____ Text passage

Amid this fluctuating and transforming terrain, it is no accident that the motif of precarity has emerged in recent times as the central platform of the EuroMayDay parade and supposed revitalising force of social movements. Without denying the enormous inventive energy poured into efforts like the San Precario stunts in Italy or the Intermittents du Spectacle campaign in France, it is necessary to ask why precarity presented itself as an important focus at precisely this moment. Certainly it is difficult to correlate this with any sudden jump in the numbers of precarious workers, since in the advanced economies their ranks have been gradually swelling since the onset of post-Fordist capitalism. Nor is it sufficient to attribute this move to a vanguard logic by which a central core of activists used the notion of precarity to grow (or replenish) the ranks of social movements. This is so even though the “subvertising” efforts of groups like Chainworkers and Molleindustria self-consciously deploy networked communication and design as a means for making radical political activity attractive to young people who purportedly have no memory of class struggle.

Crucial to understanding the turn to precarity in nongovernmental politics is to situate it historically in relation to the anti-war protests and the difficulty in maintaining their momentum as the U.S. led invasion of Iraq unfolded. For many who had protested for the first time (or for the first time in many years) in 2003, the failure of the anti-war actions to stop the invasion of Iraq was a severe object lesson, a harsh warning about the limits of political expression. Doubtless there were tactical errors and, in many contexts, the anti-war movement swelled its ranks by appealing to nationalist sentiments that immediately modulated into support for the troops once the hostilities began. This lead to difficulties of organisation and mobilisation that severely tested the upbeat and progressive logic of expansion and multiplication that many had applied to the movement from the time of Seattle. At the same time, there was an increased awareness of security in the post-911 environment with heightened rhetoric about terrorism in the mainstream media, images of detainees bound and gagged in Guantanamo, and the first news of the kidnappings and beheadings in Iraq. As many have argued, a pervasive politics of fear settled over the advanced capitalist nations, somewhat independently of whether they deployed troops in Iraq or not. Is it any accident that the concern with precarity and the increased instability of labour came to the fore in this situation of perceived insecurity?

________
____ Dataset section

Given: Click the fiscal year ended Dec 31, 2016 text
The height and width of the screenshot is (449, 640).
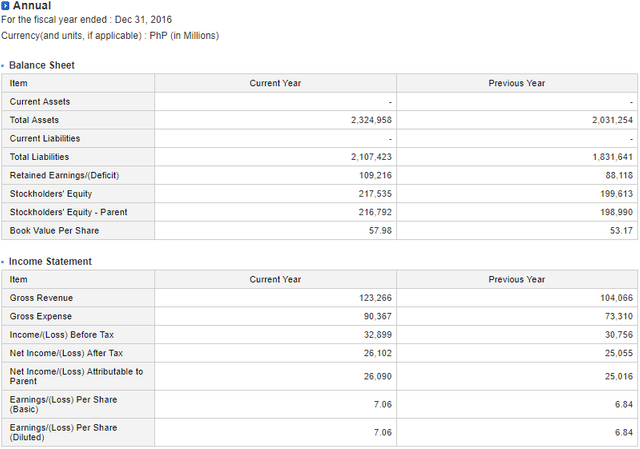Looking at the screenshot, I should pos(87,21).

________

■ **What is asked**:
• a. Answer these from the passage on precarity:
(i) What campaign in France does the passage name alongside the San Precario stunts in Italy?
(ii) Which groups' "subvertising" efforts does it mention?
(iii) In what year did many people protest for the first time, or for the first time in many years?
• b. Write a continuation of the passage on precarity, picking up right after its final sentence.

■ **Responses to the tasks**:
• a.
(i) The Intermittents du Spectacle campaign.
(ii) Chainworkers and Molleindustria.
(iii) 2003.

• b.
We suggest the emergence of precarity as a central political motif of the global movement relates not only to labour market conditions but also to the prevalent moods and conditions within advanced capitalist societies at a time of seemingly interminable global conflict. Once again this brings the doubled-edged nature of precarity to the fore. For while precarity provides a platform for struggle against the degradation of labour conditions and a means of imagining more flexible circumstances of work and life, it also risks dovetailing with the dominant rhetoric of security that emanates from the established political classes of the wealthy world. This is particularly the case for those versions of precarity politics that place their faith in state intervention as a means of improving or attenuating the worsening conditions of labour.

Prominent among these is the call for flexicurity, which involves a campaign for a new form of welfare to protect workers without renouncing to flexibility. While such proposals have had little traction in English-speaking countries where state-funded unemployment benefits have morphed into work-for-the-dole and Third Way “mutual obligation” schemes, they have in Western Europe often taken the form of calls to extend Dutch labour market reforms to the whole of the E.U. (see, for instance, Foti, 2004). These reforms, which guarantee flex workers more secure employment, better pay and welfare entitlements as their duration in this type of work increases, are not neglible for regularised citizen-resident workers. But they certainly do not extend to undocumented migrants. Moreover, the recourse to state policy as a means of reducing precarity fosters the belief that the state can and must stabilise the precariousness of capital.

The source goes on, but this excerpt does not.